WORK INSTRUCTIONS ▸
Count the lines in the records below that contain the string "Lawyers", matching case exactly. Reply with only the number.

Entries on target coordinates ▸
----

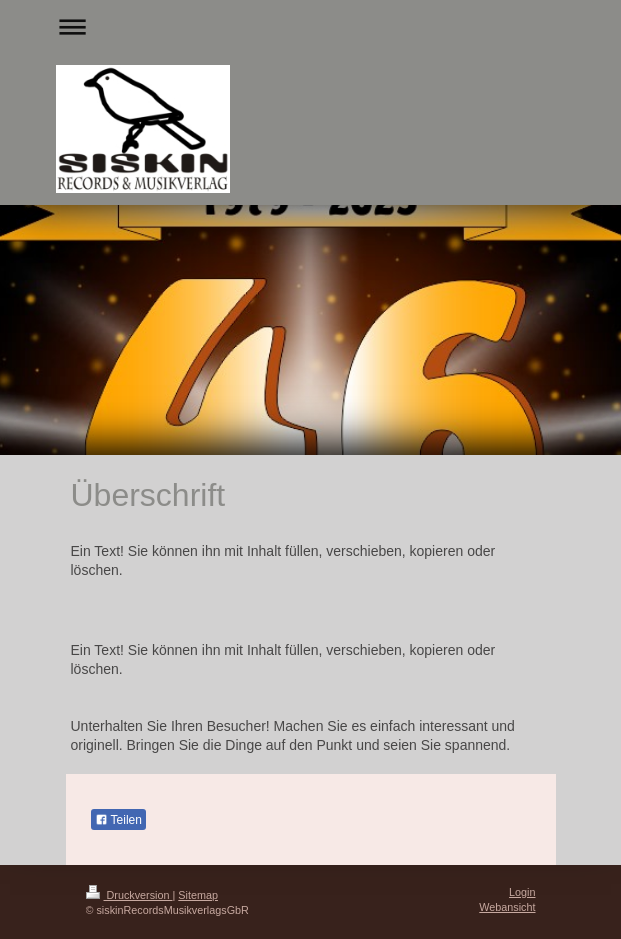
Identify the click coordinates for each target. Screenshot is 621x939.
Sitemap (198, 895)
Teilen (118, 820)
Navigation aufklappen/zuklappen (311, 26)
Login (522, 892)
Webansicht (507, 907)
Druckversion (129, 895)
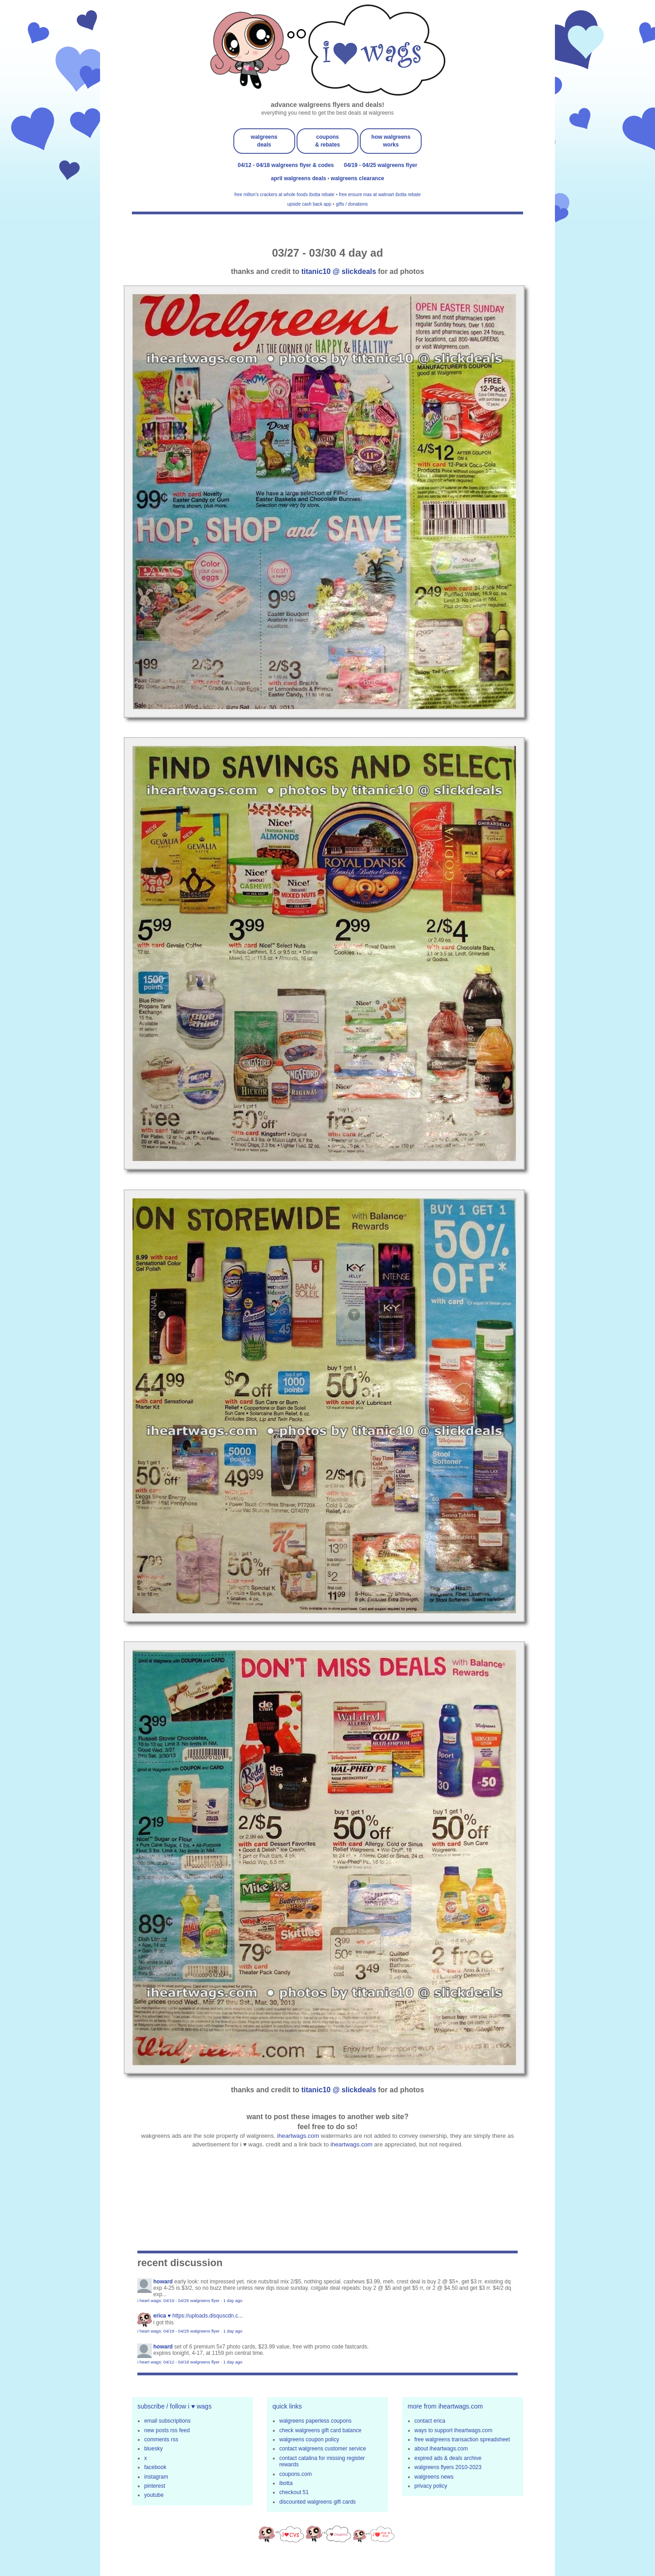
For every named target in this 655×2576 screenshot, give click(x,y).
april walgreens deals (299, 178)
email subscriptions (167, 2421)
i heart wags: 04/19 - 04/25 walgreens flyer (178, 2300)
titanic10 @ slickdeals (339, 271)
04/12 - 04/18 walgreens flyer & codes (286, 165)
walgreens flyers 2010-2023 (447, 2467)
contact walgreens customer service (322, 2448)
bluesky (153, 2448)
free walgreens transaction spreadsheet (462, 2439)
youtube (154, 2495)
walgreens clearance (357, 178)
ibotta (285, 2483)
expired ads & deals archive (447, 2458)
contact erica (429, 2421)
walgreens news (433, 2477)
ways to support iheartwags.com (453, 2430)
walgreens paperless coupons (315, 2421)
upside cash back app (309, 204)
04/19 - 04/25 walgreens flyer (380, 165)
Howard (163, 2281)
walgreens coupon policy (309, 2439)
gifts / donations (352, 204)
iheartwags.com (298, 2135)
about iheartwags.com (441, 2448)
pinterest (154, 2486)
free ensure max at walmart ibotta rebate (380, 194)
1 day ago (232, 2300)
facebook (155, 2467)
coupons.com (295, 2474)
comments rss (161, 2439)
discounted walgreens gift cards (317, 2502)
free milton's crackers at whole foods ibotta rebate (284, 194)
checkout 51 (294, 2492)
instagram (156, 2477)
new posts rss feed (167, 2430)
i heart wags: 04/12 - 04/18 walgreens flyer (178, 2361)
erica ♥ (162, 2316)
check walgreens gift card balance (320, 2430)
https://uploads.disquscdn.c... (207, 2316)
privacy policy (430, 2486)
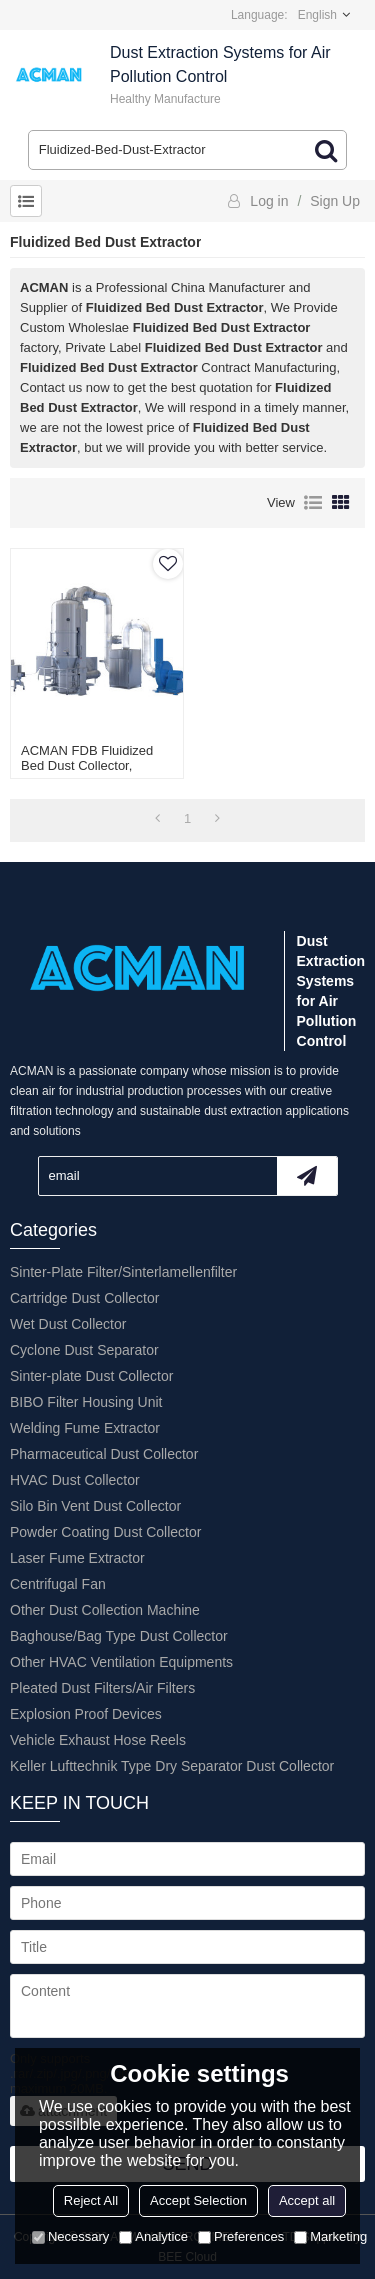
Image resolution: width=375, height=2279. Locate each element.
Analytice (153, 2236)
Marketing (330, 2236)
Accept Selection (198, 2200)
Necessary (70, 2236)
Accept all (307, 2200)
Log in (269, 201)
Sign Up (335, 201)
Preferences (241, 2236)
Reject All (91, 2200)
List (313, 503)
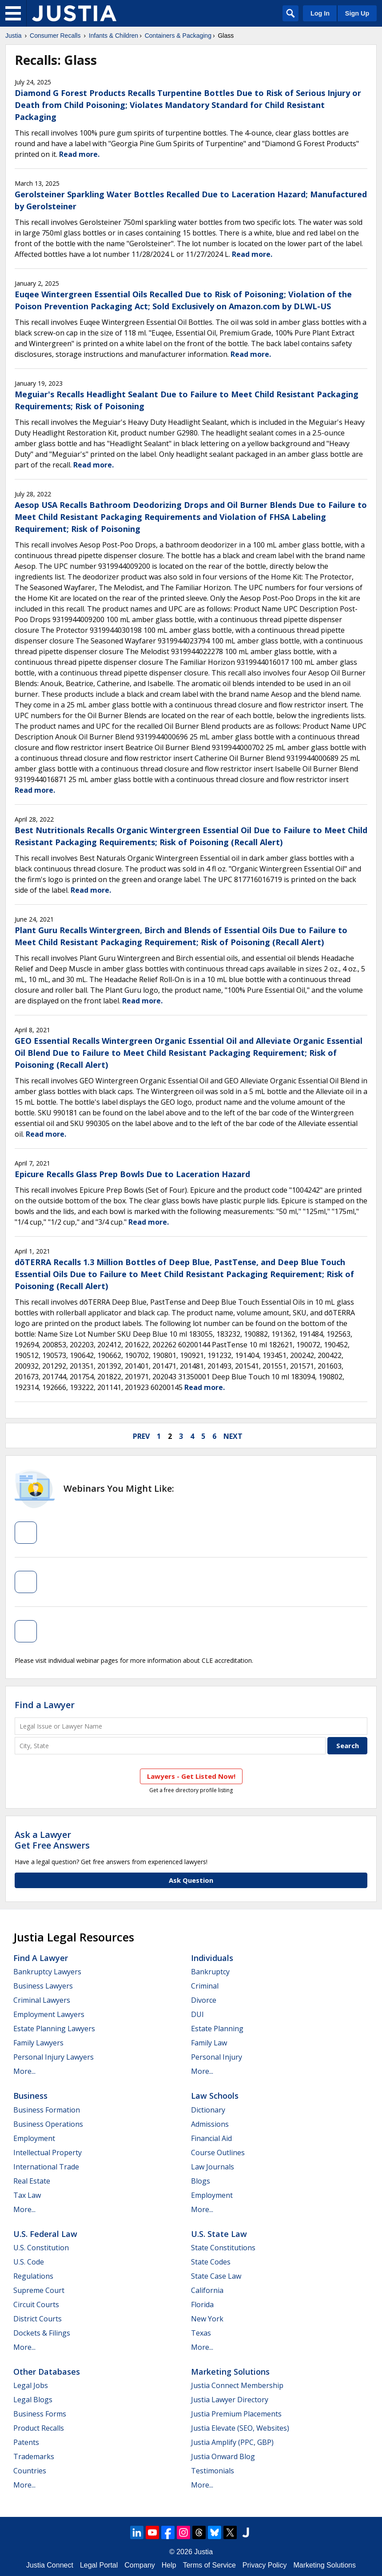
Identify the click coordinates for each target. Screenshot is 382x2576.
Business (30, 2095)
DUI (197, 2014)
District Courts (37, 2319)
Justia (13, 35)
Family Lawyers (38, 2043)
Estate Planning (217, 2028)
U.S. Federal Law (45, 2234)
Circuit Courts (36, 2304)
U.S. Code (28, 2262)
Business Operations (48, 2124)
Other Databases (46, 2371)
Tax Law (27, 2195)
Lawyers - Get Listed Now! (191, 1776)
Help (169, 2565)
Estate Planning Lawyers (54, 2028)
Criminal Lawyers (41, 2000)
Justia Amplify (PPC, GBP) (232, 2442)
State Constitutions (223, 2248)
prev (141, 1436)
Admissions (210, 2124)
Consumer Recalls (55, 35)
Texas (201, 2333)
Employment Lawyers (48, 2014)
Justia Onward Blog (223, 2456)
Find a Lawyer (45, 1705)
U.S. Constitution (41, 2248)
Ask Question (191, 1880)
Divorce (203, 2000)
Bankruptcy (210, 1972)
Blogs (200, 2181)
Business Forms (39, 2414)
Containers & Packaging (178, 35)
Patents (26, 2442)
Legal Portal (99, 2565)
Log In (320, 13)
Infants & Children (113, 35)
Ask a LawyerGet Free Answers (52, 1840)
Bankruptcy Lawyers (47, 1972)
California (207, 2290)
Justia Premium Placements (236, 2414)
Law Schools (215, 2095)
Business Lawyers (43, 1986)
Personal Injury (216, 2057)
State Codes (211, 2262)
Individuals (212, 1958)
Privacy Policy (265, 2565)
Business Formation (46, 2110)
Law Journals (212, 2167)
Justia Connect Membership (237, 2385)
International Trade (46, 2167)
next (233, 1436)
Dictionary (208, 2110)
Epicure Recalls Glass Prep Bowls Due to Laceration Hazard (132, 1174)
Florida (202, 2304)
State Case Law (216, 2276)
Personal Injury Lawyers (53, 2057)
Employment (34, 2138)
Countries (29, 2471)
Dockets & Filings (41, 2333)
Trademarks (33, 2456)
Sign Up (357, 13)
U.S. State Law (219, 2234)
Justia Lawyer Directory (229, 2399)
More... (24, 2071)
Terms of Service (209, 2565)
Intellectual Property (47, 2152)
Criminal (205, 1986)
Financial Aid (211, 2138)
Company (139, 2565)
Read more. (79, 154)
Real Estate (31, 2181)
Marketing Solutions (230, 2371)
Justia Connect (49, 2565)
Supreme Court (38, 2290)
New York (207, 2319)
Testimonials (212, 2471)
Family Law (209, 2043)
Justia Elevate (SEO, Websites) (240, 2428)
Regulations (33, 2276)
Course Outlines (218, 2152)
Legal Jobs (30, 2385)
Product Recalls (38, 2428)
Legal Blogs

----

ANSWER TO THIS PROBLEM ▸
8